Most U.S. Army Corps of Engineers (USACE) districts have projects that can stretch hundreds of miles from their district’s physical location. Ensuring these projects are delivered on time, while upholding the high standards that USACE’s mission partners expect, can be a challenge. The USACE Transatlantic Middle East District (TAM) is no exception. TAM projects are being accomplished thousands of miles from their headquarters in austere locations, in a region known for conflict. Add numerous restrictions in place due to the COVID-19 pandemic, and even relatively simple projects can become challenging.
Fortunately, with many decades of experience executing their mission throughout the Middle East, TAM is well versed in doing what the USACE does best – finding innovative solutions to even the toughest construction challenges.
A current project in Iraq, to bring Imam Ali Air Base up to operational capability, demonstrates TAM’s innovation. The project involves extensive refurbishment and renovation to the Air Traffic Control Tower (ATCT) building. It includes new ATCT equipment, supporting airfield electrical power and communications infrastructure, backup power improvement, installation of new ILS/DME and TACAN systems; and a potential renovation of the existing airfield lighting system. Accomplishing this involves extensive coordination among the Iraqi Air Force, the Aerospace Management Systems Division, Air Force Life Cycle Management Center (AFLCMC/HBA) at Hanscom Air Force Base, TAM and Memphis Districts, all while respecting the COIVD restrictions in place.
“From a cooperation perspective, this story really shows what the U.S. Army Corps of Engineers does best,” said Joseph Zaraszczak, Chief of the TAM project management branch responsible for work in Iraq. “One of the things we tell our customers is that when you work with USACE, you don’t just get the district you work with, but also the expertise of the entire U.S. Army Corps of Engineers. In this case, our district did not have the subject matter experts in towers and airfield engineering design that Memphis District does. The Memphis team, had more bandwidth to take on this portion of the project.”
In the face of the pandemic, the teams in Virginia and Memphis had to innovate how they performed detailed design work on the communications and fire protection portion of the project. Normally in-person, in-country site investigation work would be required to execute this vital program milestone. A site survey to ascertain restoration tasks to ready the Imam Ali AB ATCT was required - however, due to travel bans to Iraq, an innovative solution was needed.
Jordan Bledsoe, the Memphis District’s technical manager on the project noted the considered the site survey an achievement offering a lot of detail.
“Real time capabilities were tested a couple times with success. A checklist was sent to the assessment team just in case we experienced technical difficulties. The real time survey proceeded from room to room, floor to floor. Clarifications and questions were asked as needed and most were answered instantaneously. Additionally video was taken during the assessment and has been used in the advancement of the contract documents," said Bledsoe.
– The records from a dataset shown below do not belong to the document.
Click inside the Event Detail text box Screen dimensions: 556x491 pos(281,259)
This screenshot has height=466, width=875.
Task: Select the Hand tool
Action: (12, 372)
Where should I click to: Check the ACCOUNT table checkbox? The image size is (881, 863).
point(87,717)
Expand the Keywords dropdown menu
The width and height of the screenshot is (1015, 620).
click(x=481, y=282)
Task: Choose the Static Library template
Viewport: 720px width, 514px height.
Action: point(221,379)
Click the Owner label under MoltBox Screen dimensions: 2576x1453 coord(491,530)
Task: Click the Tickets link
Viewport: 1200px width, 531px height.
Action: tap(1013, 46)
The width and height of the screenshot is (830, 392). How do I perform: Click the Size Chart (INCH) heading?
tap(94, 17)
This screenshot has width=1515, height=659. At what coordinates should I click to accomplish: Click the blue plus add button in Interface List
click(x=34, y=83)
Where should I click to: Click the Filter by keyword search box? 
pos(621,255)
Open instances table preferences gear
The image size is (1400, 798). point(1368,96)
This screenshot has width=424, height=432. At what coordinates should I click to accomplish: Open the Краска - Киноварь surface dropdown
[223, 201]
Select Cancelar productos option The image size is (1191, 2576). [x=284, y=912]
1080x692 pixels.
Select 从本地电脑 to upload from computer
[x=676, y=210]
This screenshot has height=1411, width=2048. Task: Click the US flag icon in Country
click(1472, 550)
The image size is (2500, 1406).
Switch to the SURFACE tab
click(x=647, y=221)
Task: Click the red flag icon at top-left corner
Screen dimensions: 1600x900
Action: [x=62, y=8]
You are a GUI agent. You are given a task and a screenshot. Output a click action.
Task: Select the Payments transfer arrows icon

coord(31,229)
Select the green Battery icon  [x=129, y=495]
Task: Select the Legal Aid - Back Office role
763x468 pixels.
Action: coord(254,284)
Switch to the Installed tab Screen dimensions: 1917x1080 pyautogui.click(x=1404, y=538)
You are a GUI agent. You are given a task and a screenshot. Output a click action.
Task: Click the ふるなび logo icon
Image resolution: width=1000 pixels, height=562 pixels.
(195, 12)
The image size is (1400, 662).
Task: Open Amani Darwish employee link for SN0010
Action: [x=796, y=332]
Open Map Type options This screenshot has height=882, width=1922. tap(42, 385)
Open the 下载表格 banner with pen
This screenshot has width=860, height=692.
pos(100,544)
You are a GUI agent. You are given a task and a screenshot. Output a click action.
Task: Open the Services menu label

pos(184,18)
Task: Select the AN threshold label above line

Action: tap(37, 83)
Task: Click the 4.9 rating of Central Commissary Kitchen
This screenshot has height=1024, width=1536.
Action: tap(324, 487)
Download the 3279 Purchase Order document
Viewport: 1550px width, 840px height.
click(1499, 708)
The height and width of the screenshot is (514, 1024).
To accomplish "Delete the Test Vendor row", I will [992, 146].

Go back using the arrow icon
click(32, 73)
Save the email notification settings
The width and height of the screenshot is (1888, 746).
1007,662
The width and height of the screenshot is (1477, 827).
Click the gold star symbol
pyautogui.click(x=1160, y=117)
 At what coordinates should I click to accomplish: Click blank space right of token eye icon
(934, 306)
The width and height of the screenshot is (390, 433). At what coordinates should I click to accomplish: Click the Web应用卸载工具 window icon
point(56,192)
Collin Manzo, the AFLCMC/HBA Program Manager for the Iraq Foreign Military Sales case, offered his impression of the coordination required as well. “Not only has this case highlighted coordination and cooperation between the US Army Corps of Engineers and US Air Force, but the team has been innovative in the face of the COVID-19 pandemic.”
The U.S. Army Corps of Engineers and Air Force team came up with a plan where a site survey was conducted by Corps of Engineers contracted personnel onsite in Iraq. Manzo adds “though we could not physically attend the site survey we were able to provide survey guidance to the onsite personnel beforehand that enabled them to conduct the ATCT walk through. This survey provided the required detail and necessary fidelity to the tower restoration design requirements.”
In addition, AFLCMC/HBA conducted a virtual survey using Google Earth to locate ILS/DME and TACAN systems, and depict ancillary infrastructure cable paths on the airfield. These successful innovations allowed the program to stay on schedule and move forward, despite the impact of COVID.
The program office elected to leverage the civil engineer expertise of the U.S. Army Corps of Engineers to manage the ATCT restoration effort. This approach utilizes the unique expertise of both organizations to create synergy and provide a superior overall end-item to the international stakeholder. AFLCMC/HBA, who facilitated the project for the Iraqi Air Force said the project is important because it builds the capacity of a foreign partner to augment the US in combating terrorism and enhancing security in the region in accordance with US National Security policy.